Simultaneously, Mg metabolism could be regulated by PTH, which can stimulate Mg reabsorption from the kidney and small intestine and cause the release of Mg from bone.10,29 At present, most clinical studies ignore the potential impact of PTH on the relationship between serum Mg and hypocalcemia, and thus, a consensus has not been reached. To further explore whether serum Mg and Ca reduction are the common results of PTH decline after thyroidectomy or whether serum Mg reduction is one of the causes of serum Ca reduction, we compared the differences in Po-Ca and ΔCa between hypomagnesemia and normomagnesemia groups. The results showed Po-Ca in the hypomagnesemia group was significantly lower than that of the normomagnesemia group, and ΔCa of the former group significantly increased. Further analysis indicated that, in contrast to patients with a mild decline of serum Mg, Po-Ca levels were remarkably lower, and ΔCa observably increased in patients with a severe decline of serum Mg. Nevertheless, there was no marked change in PTH between the hypomagnesemia and normomagnesemia group or between groups with a mild or severe decline of serum Mg. These results showed postoperative serum Mg and Ca reduction are not the common results of PTH decline, but that serum Mg reduction is one of the causes of postoperative serum Ca reduction.

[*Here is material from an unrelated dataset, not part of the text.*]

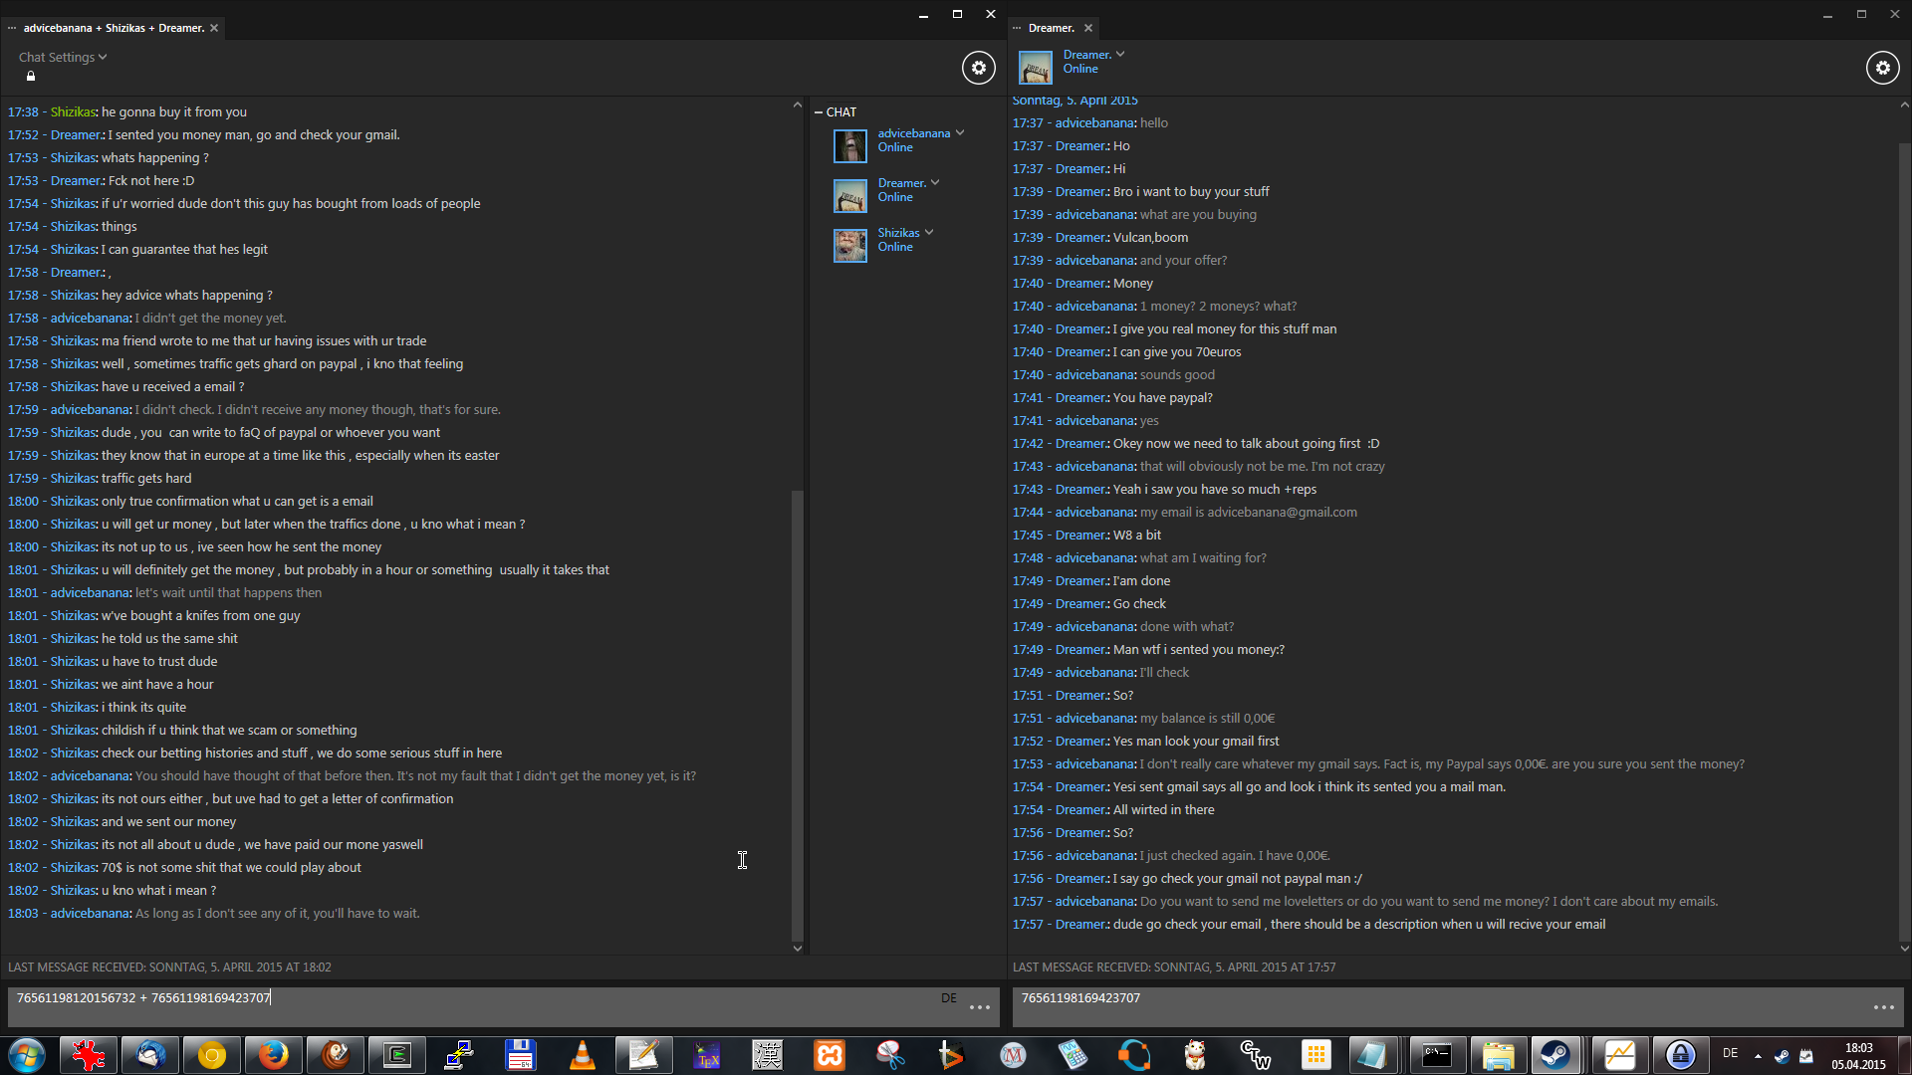Screen dimensions: 1912x1075
Task: Click gear icon in Dreamer chat window
Action: click(x=1882, y=68)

In addition, we also investigated whether hypomagnesemia would increase the risk of symptoms. Currently, only a small number of studies have reported the influence of postoperative hypomagnesemia on symptoms.11,30,31 Clinical studies have found that patients with hypomagnesemia after surgery are more likely to develop symptoms and neglecting to correct hypomagnesemia may prolong the duration of these symptoms. In contrast, supplementing Ca as well as Mg is conducive to relieving symptoms and acute metabolic disorders sooner.20 Our study found that hypomagnesemia was an independent risk factor for postoperative hypocalcemia in patients with normal serum Ca, but not in those with serum Ca levels below the normal range. Nonetheless, the incidence of hypomagnesemia in group B+S+ was nearly twice that of group B+S-. Unlike in Garrahy et al’s9 study, and although multivariate analysis showed that hypomagnesemia was not an independent risk factor for the symptoms when postoperative serum Ca was below the normal range, we still believe that hypomagnesemia increases the risk of symptoms for serum Ca levels below the normal range and was the main cause of symptoms, which means the impact of other factors could be overshadowed. Similarly, Cherian et al8 studied 50 patients who underwent thyroidectomies and found that hypomagnesemia could increase the prevalence of the symptoms. It is recommended that clinicians routinely monitor serum Ca and Mg levels in patients with severe hypocalcemia and hypomagnesemia. When symptoms occur after thyroidectomy, both serum Ca and Mg should be corrected and monitored over time. This is beneficial to promoting the recovery of serum Ca and PTH and contributes to the alleviation of symptoms.

Conclusion

In summary, hypocalcemia was closely related to serum Mg after thyroidectomy. Hypomagnesemia was an independent risk factor for hypocalcemia after thyroidectomy. The decrease of serum Mg and Ca after thyroidectomy was not the common result of a decrease in PTH, but serum Mg decline was one of the important influential factors for the decrease of serum Ca after thyroidectomy. In addition, hypomagnesemia also increased the risk of symptoms; therefore, serum Ca and Mg should be routinely monitored after thyroidectomy. For patients with hypocalcemia and hypomagnesemia, Mg supplementation is conducive to reducing the occurrence of symptoms.

Acknowledgments

This work was supported by the National Natural Science Foundation of China (Grant No. 81672885). We thank MedEditing LLC for its linguistic assistance during the preparation of this manuscript.

Disclosure

The authors report no conflicts of interest in this work.